_Aim of the task:_ From the line with "Instruction: Toggle fullscreen mode icon" to the end of the data below, restate each line word for word, both ends included, without the pictures.

_Working data:_
%%
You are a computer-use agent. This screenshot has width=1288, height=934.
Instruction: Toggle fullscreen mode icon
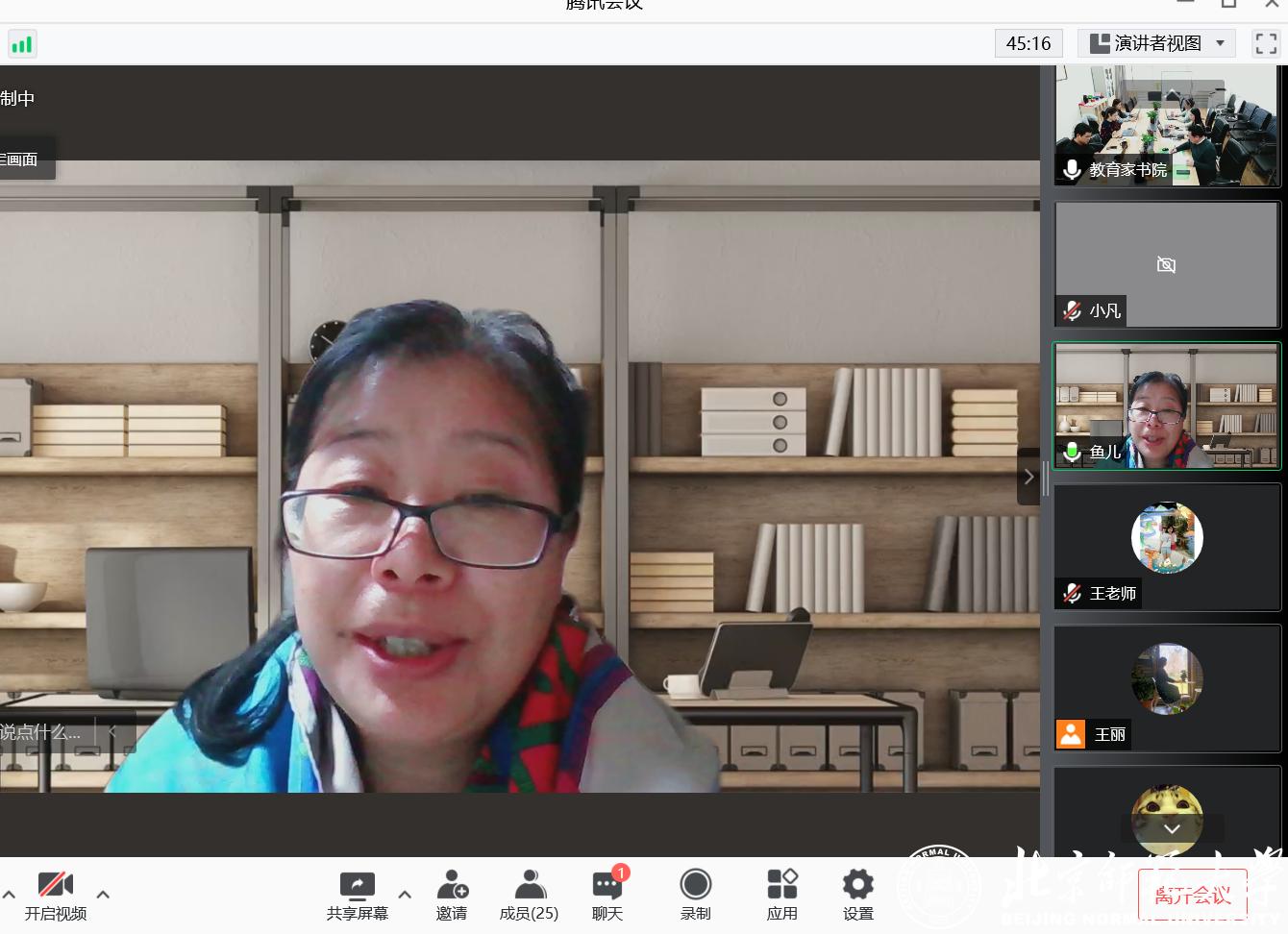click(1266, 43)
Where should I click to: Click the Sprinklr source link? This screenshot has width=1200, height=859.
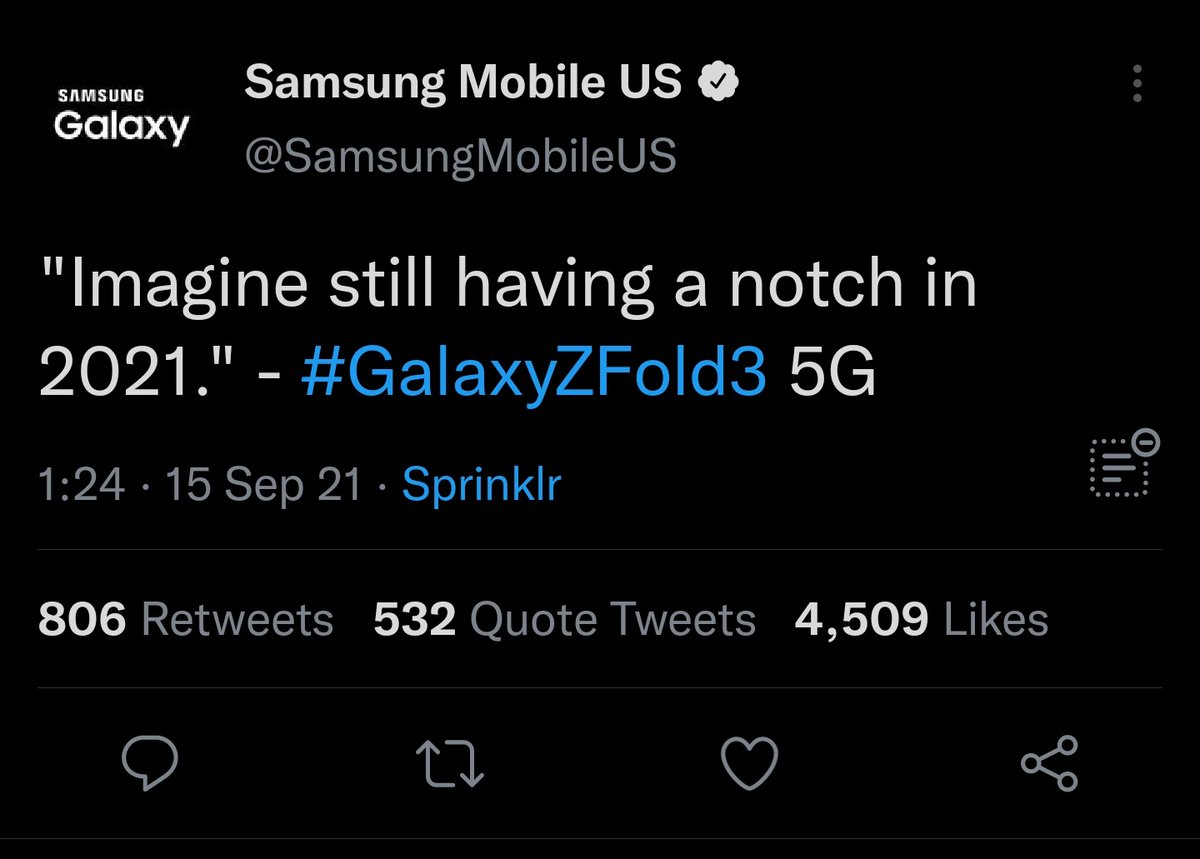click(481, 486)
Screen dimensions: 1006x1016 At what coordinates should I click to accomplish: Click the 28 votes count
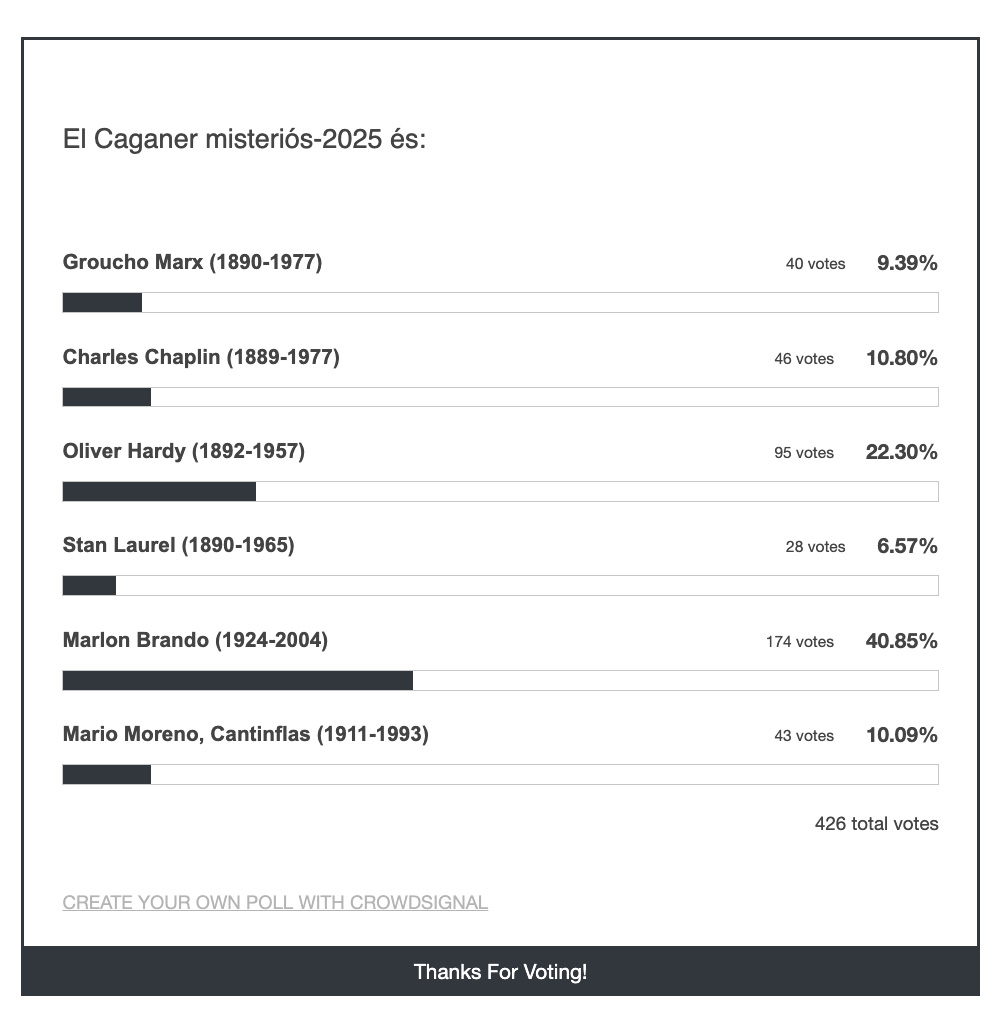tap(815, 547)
%%
_Exercise solution:_
Instruction: Toggle fullscreen mode icon
click(1266, 43)
Where should I click to: Click the Sprinklr source link? This screenshot has width=1200, height=859.
click(481, 486)
Screen dimensions: 1006x1016 At what coordinates should I click to accomplish: Click the 28 votes count
tap(815, 547)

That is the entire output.